Norbert Post (CDU) "Wir müssen die Menschen persönlich erreichen"

Mönchengladbach · Der scheidende CDU-Landtagsabgeordnete Norbert Post über seine Zeit im Landtag und die Bedeutung der Kommunalpolitik.

Norbert Post erinnert sich
9 Bilder

Norbert Post erinnert sich

9 Bilder
Foto: Knappe Joerg

Sie verlassen den Landtag mit Ablauf der Legislaturperiode. Haben Sie Ihr Büro schon ausgeräumt?

Post Ich werde am Dienstag noch den Rechner abgegeben. Die Unterlagen von 17 Jahren Abgeordnetenarbeit habe ich mir auf eine 3-Terabyte-Festplatte gezogen.

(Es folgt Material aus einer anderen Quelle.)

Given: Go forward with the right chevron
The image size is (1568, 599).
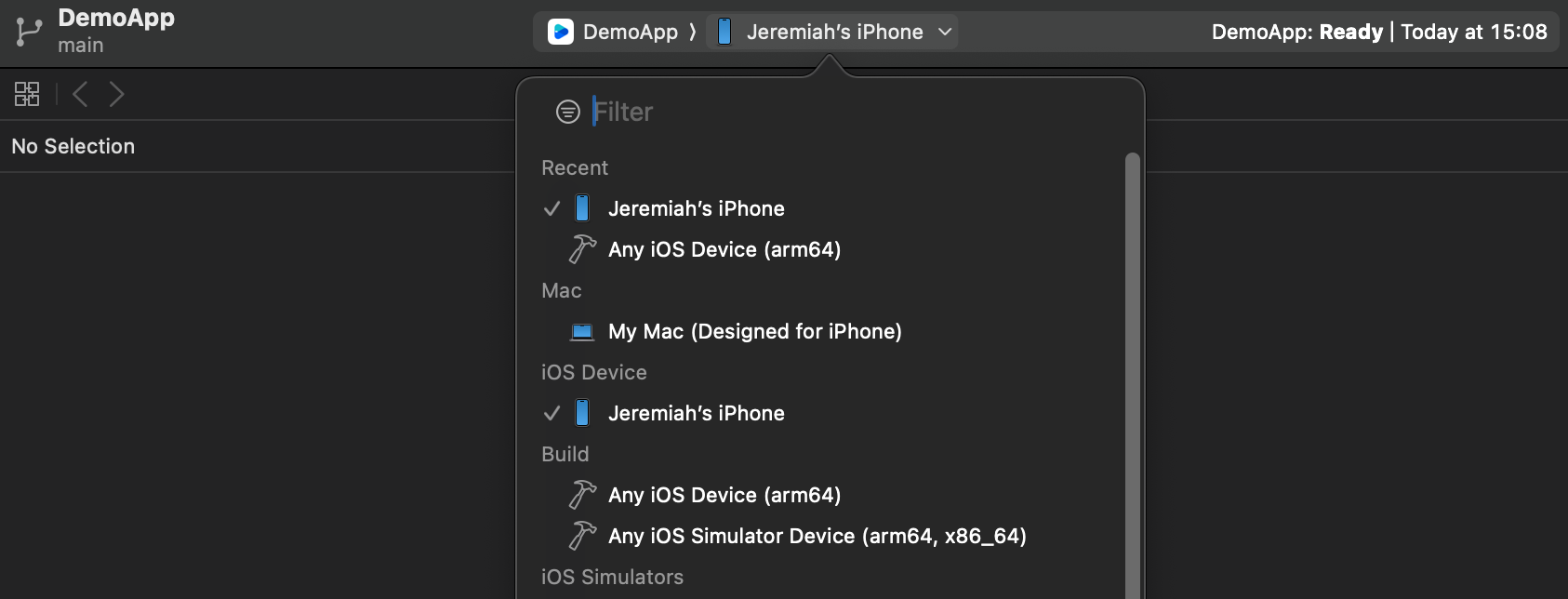Looking at the screenshot, I should (116, 94).
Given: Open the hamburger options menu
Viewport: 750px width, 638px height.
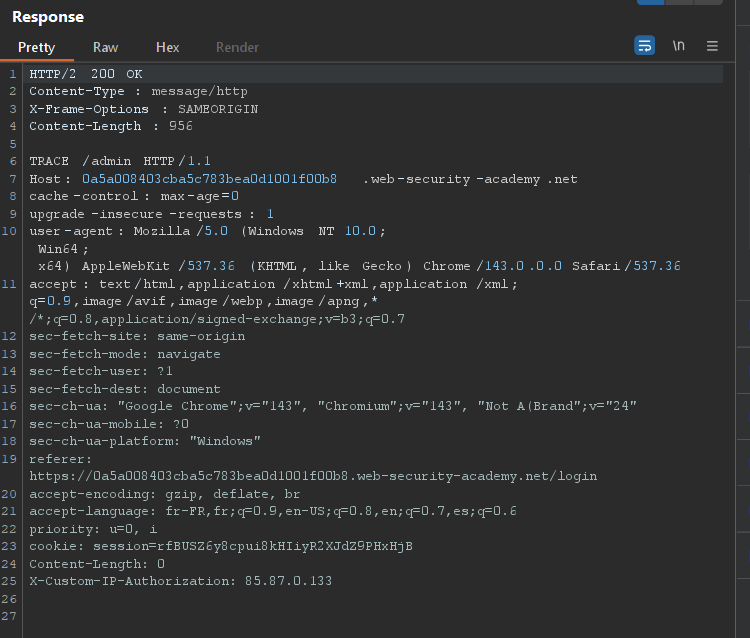Looking at the screenshot, I should pos(712,46).
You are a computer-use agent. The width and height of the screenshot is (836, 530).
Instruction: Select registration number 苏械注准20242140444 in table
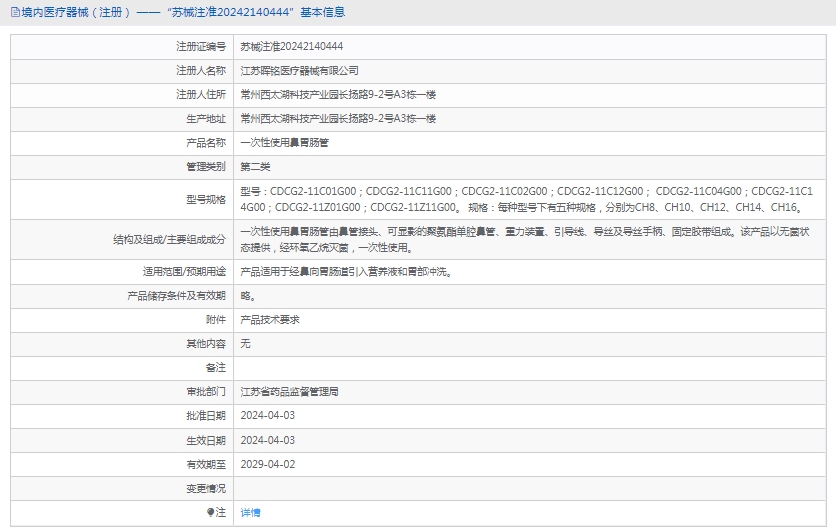292,47
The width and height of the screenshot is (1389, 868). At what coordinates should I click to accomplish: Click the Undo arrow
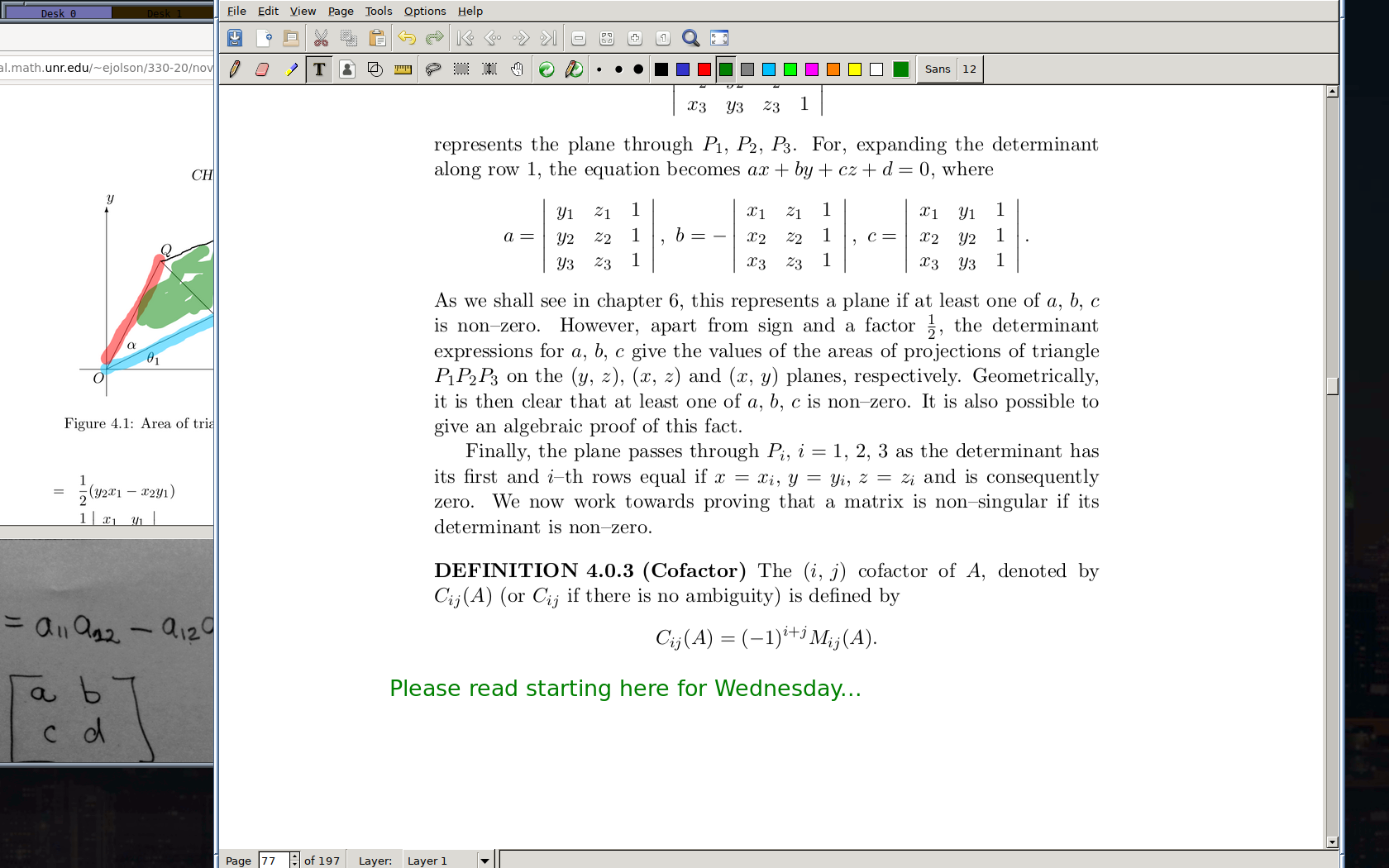406,38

Mit welchem Gefühl gehen Sie? Wehmut?

Post Es tut schon ein bisschen weh. Ich kann mich noch gut an das erhebende Gefühl zu Beginn meiner Abgeordnetentätigkeit erinnern: Ich war gemeinsam mit 200 Abgeordneten gewählter Vertreter von 18 Millionen Menschen. Die Realität hat das dann ein bisschen gedämpft. Ich habe lernen müssen, wie viel abzusprechen ist und dass die freie Meinung durch viele Diskussionen umgeprägt wird. Mit dem Abschied verbindet sich nun auch das Gefühl von Freiheit, ich kriege den Kopf wieder frei, was mir während der Zeit im Landtag weniger oft gelungen ist.

Nach der krachenden Niederlage 2012 war die CDU diesmal bei der Landtagswahl die Siegerin. Wären Sie gern dabei gewesen, wenn die CDU wieder das Land regiert?

Post Klar ist Regieren schöner als Opposition, weil man etwas umsetzen kann. Aber in der Regierung ist andererseits der einzelne Abgeordnete nicht so stark prägend wie die drei bis vier, die mit dem Koalitionspartner verhandeln. Mit einer Stimme Mehrheit wird es nicht so viel Freiheit für den einzelnen Abgeordneten geben. Im Vorfeld muss alles exakt bis aufs Komma ausgehandelt werden. Der Koalitionsvertrag wird mit Sicherheit ein dicker Schinken, der bis ins Letzte ausformuliert ist.

Freuen Sie sich auf Schwarz-Gelb?

Post In einer Demokratie ist eine Große Koalition nicht immer das Beste. Aber bei einer Ein-Stimmen-Mehrheit ist die Situation auch nicht einfach. Ich habe eine schwarz-gelbe Koalition erlebt, da war die Ausgangslage aber eine andere. Die jetzigen 33 Prozent für die CDU sind nicht so glorreich wie die knapp 40 Prozent damals.

Mönchengladbach schickt vier Abgeordnete in den Landtag. Können wir uns auf einen Mönchengladbacher Minister freuen?

Post Da es keine Große Koalition geben wird, kommt Hans-Willi Körfges nicht in Betracht, der bei einer Großen Koalition ein Kandidat gewesen wäre. Die anderen drei sind noch zu neu.

Aber das Innenresort wird doch die CDU beanspruchen?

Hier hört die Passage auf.